-- Opening Marker --

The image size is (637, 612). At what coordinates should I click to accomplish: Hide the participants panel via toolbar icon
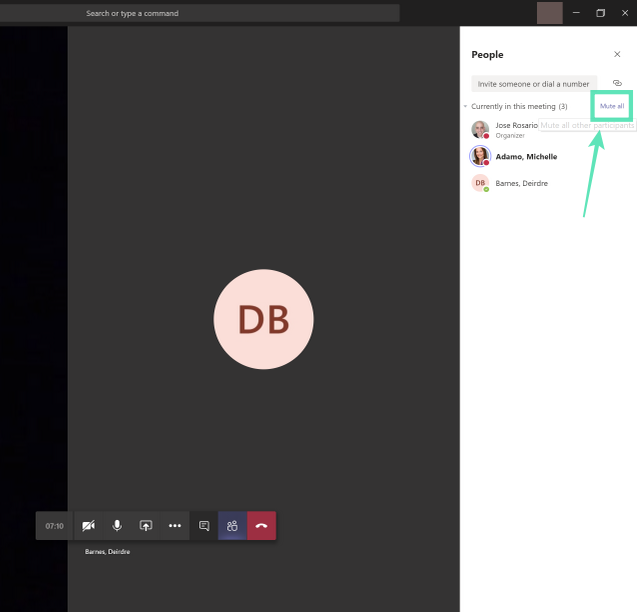(232, 526)
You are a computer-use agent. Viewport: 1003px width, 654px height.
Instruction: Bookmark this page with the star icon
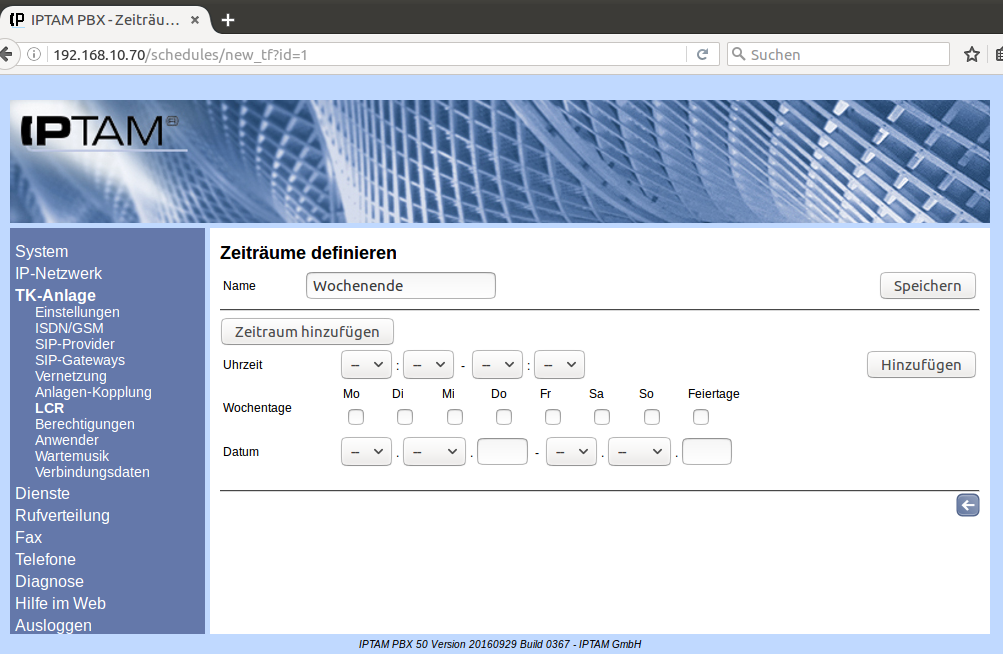(x=970, y=54)
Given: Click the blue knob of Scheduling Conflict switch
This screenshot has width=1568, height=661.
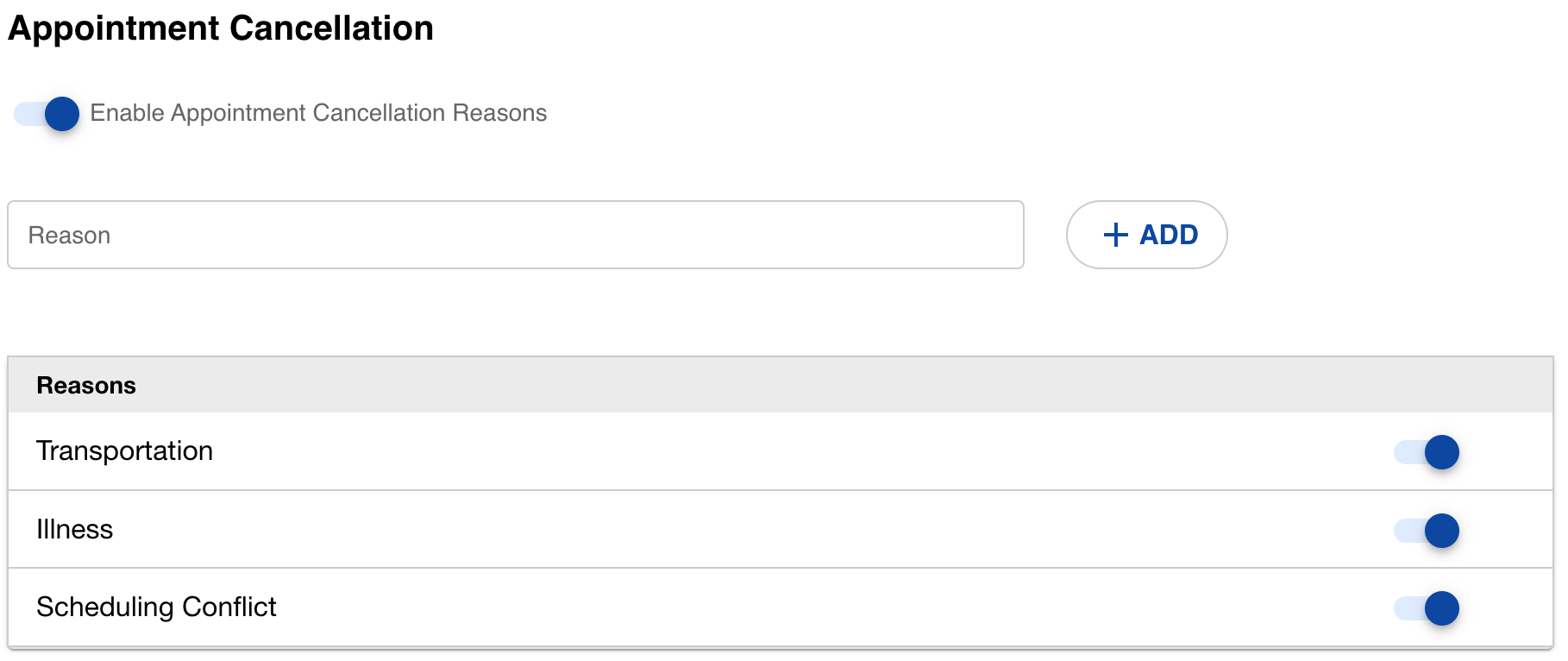Looking at the screenshot, I should [1441, 608].
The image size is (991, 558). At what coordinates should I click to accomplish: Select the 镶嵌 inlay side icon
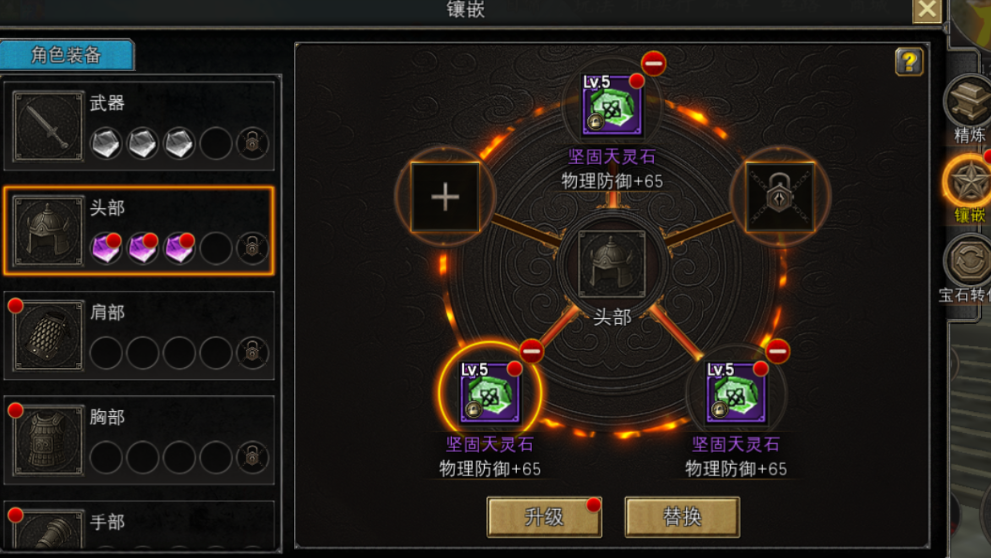point(968,189)
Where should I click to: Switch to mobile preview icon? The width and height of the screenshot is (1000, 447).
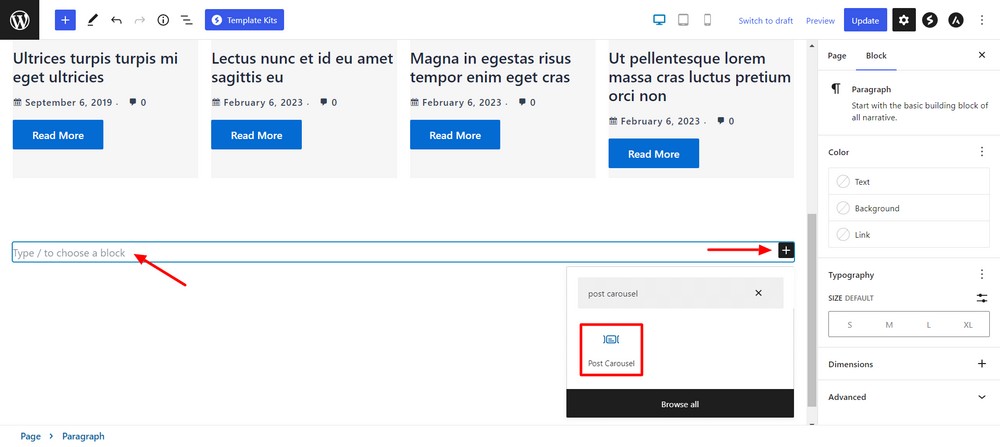(707, 20)
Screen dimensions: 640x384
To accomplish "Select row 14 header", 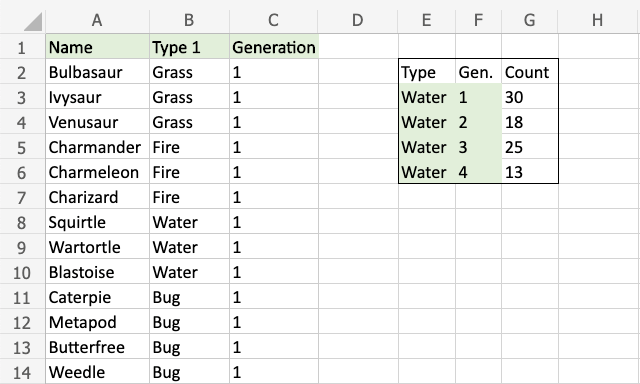I will coord(22,373).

-- Closing Marker --

PROBLEM DETAILS: From the first line of the records through the line with "Given: Click the", reproduce each line exactly and leave the pictures out.

SOLUTION TO THIS PROBLEM:
The image size is (637, 612). At what coordinates should I click to accomplish: Hide the participants panel via toolbar icon
(232, 526)
You are a computer-use agent. Viewport: 1003px width, 654px height.
Instruction: Bookmark this page with the star icon
(x=970, y=54)
Given: Click the blue knob of Scheduling Conflict switch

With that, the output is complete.